Unwetter-Risikogebiete
Live-Karten: Gewitterfront trifft Deutschland
Aktualisiert am 04.09.2026 – 10:39 UhrLesedauer: 3 Min.

Gewitter ziehen von Norden über Deutschland und bringen Starkregen, Hagel und Sturmböen. In einigen Regionen warnt der DWD sogar vor Unwettern.
Am Freitag ziehen kräftige Gewitter über weite Teile Deutschlands. Zunächst trifft es den Norden, am Nachmittag und Abend verlagert sich die Gewittergefahr in die Mitte und den Osten des Landes. Dabei können innerhalb einer Stunde rund 20 Liter Regen pro Quadratmeter fallen.
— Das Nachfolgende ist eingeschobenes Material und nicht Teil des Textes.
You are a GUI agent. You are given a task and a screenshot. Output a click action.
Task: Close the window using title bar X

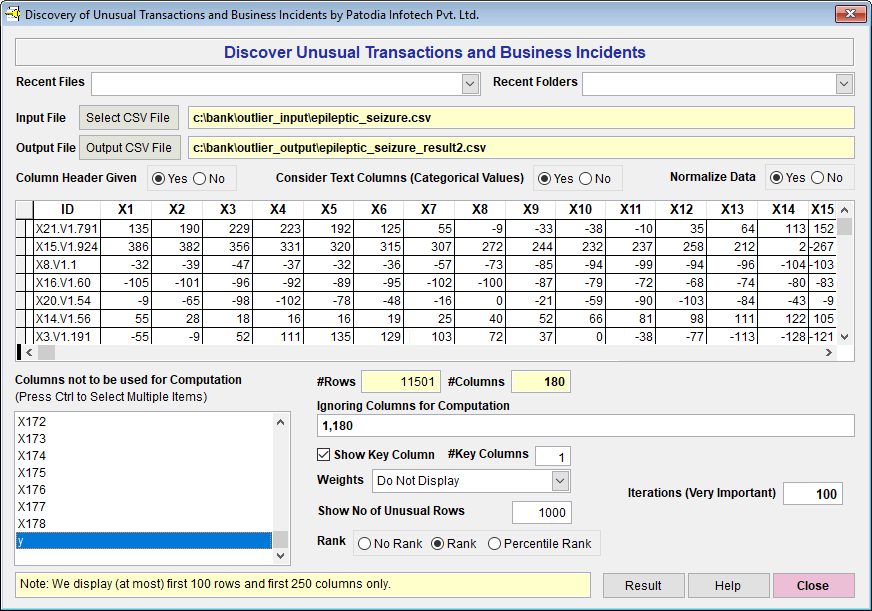849,14
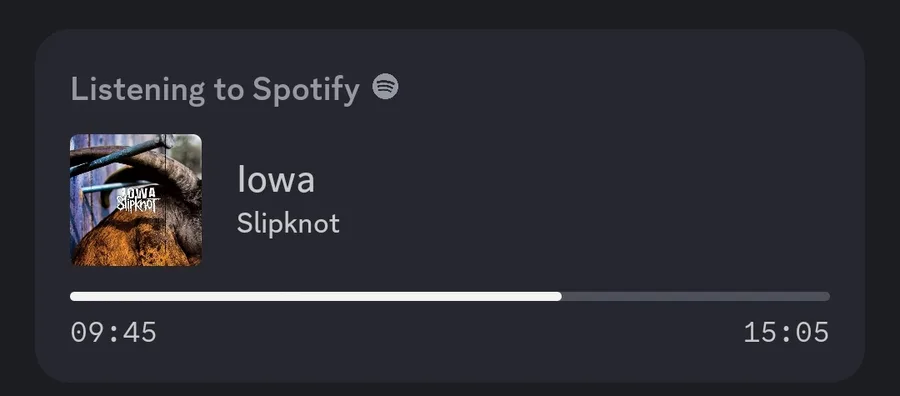
Task: Click the Slipknot logo on album art
Action: 137,203
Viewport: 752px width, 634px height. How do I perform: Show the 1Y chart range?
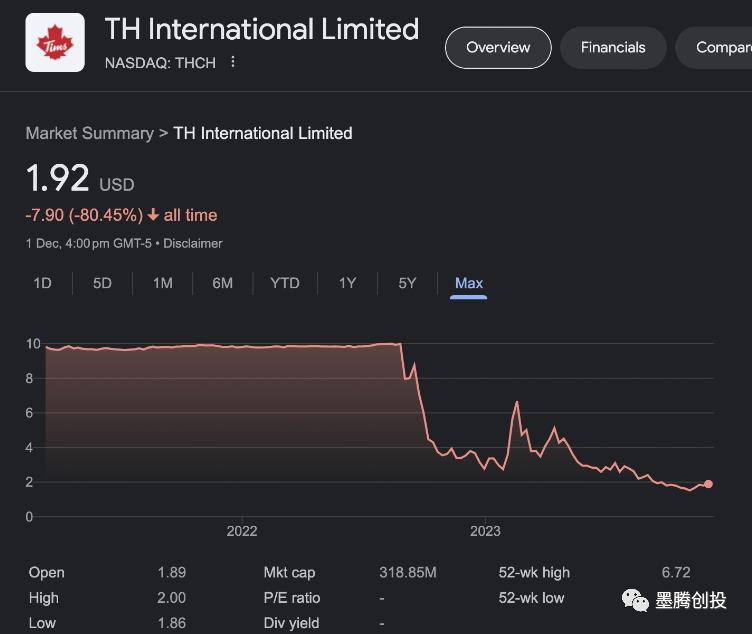[x=347, y=283]
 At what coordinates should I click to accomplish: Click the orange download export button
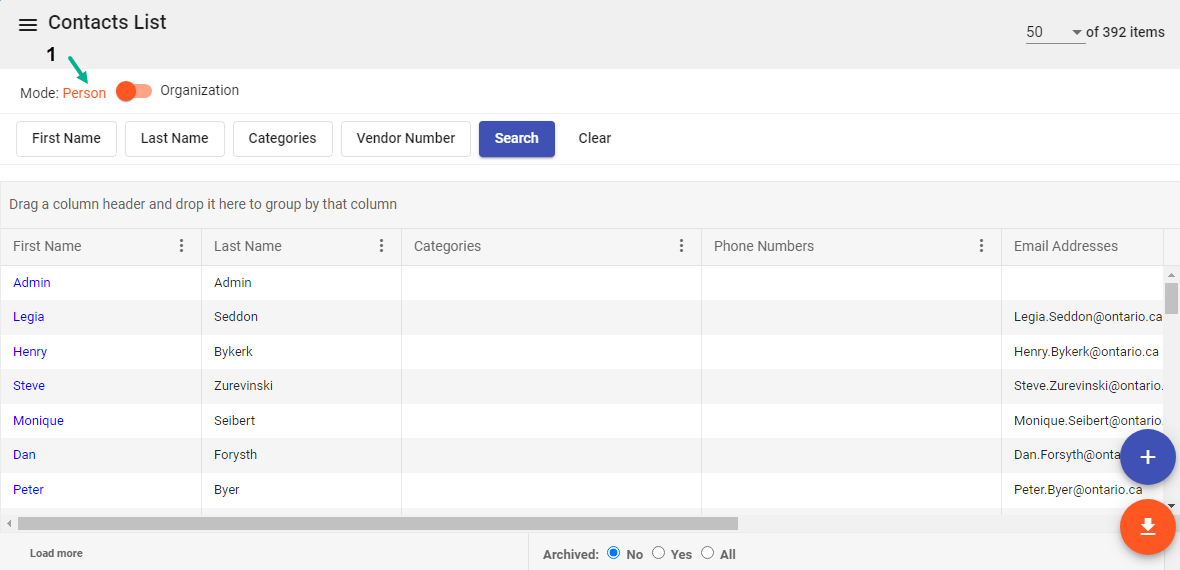click(x=1147, y=526)
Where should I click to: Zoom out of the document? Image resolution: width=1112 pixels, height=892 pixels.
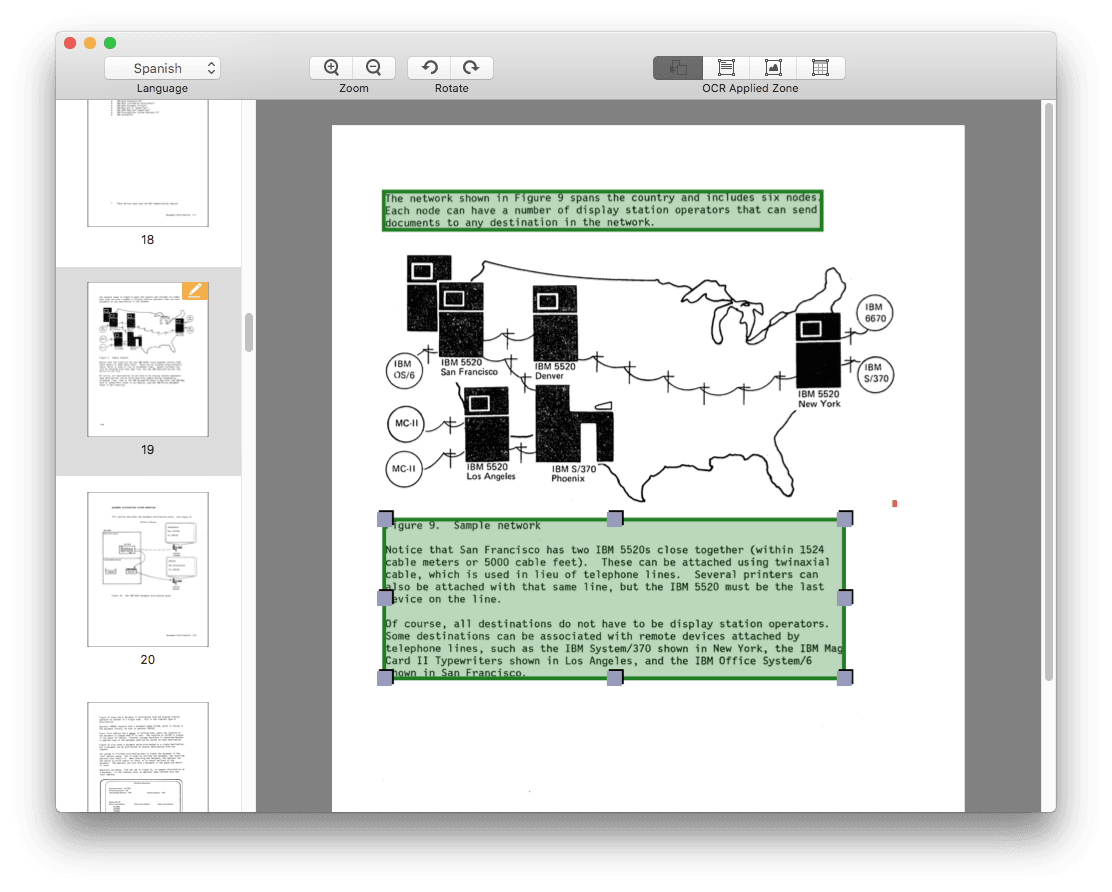(x=373, y=67)
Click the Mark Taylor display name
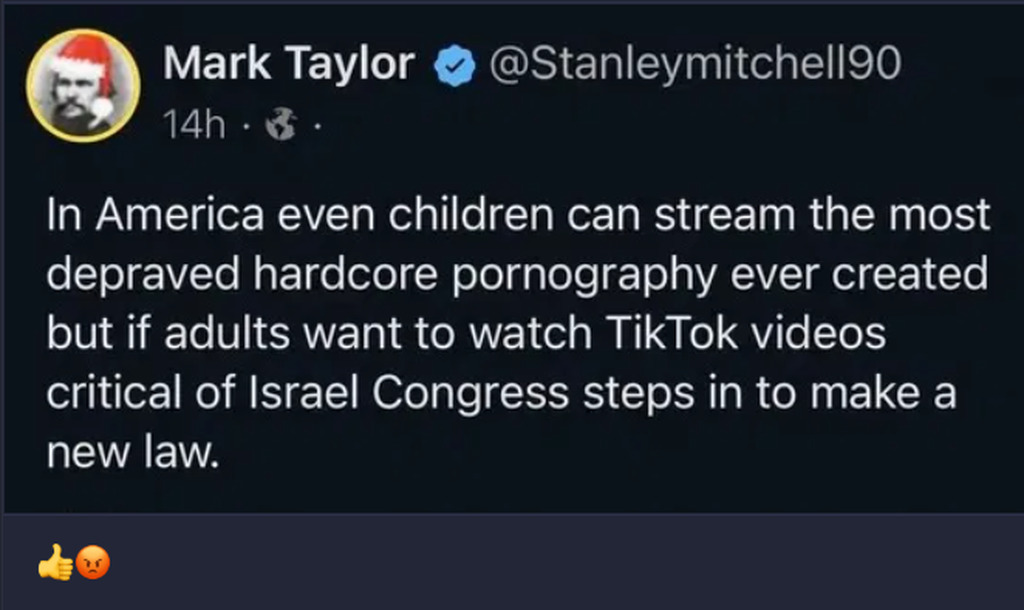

Hinzu kommen kleinkörniger Hagel und Sturmböen um 85 Kilometer pro Stunde.
Örtlich schließt der Deutsche Wetterdienst (DWD) auch schwere Sturmböen um 100 Kilometer pro Stunde nicht aus. Besonders viel Regen erwartet der Wetterdienst zunächst in einem schmalen Streifen von Ostfriesland bis Mecklenburg: Dort können am Vormittag und frühen Nachmittag innerhalb von sechs Stunden 20 bis 35 Liter pro Quadratmeter zusammenkommen, stellenweise sogar bis zu 50 Liter. Der DWD warnt dort vor möglichen Unwettern.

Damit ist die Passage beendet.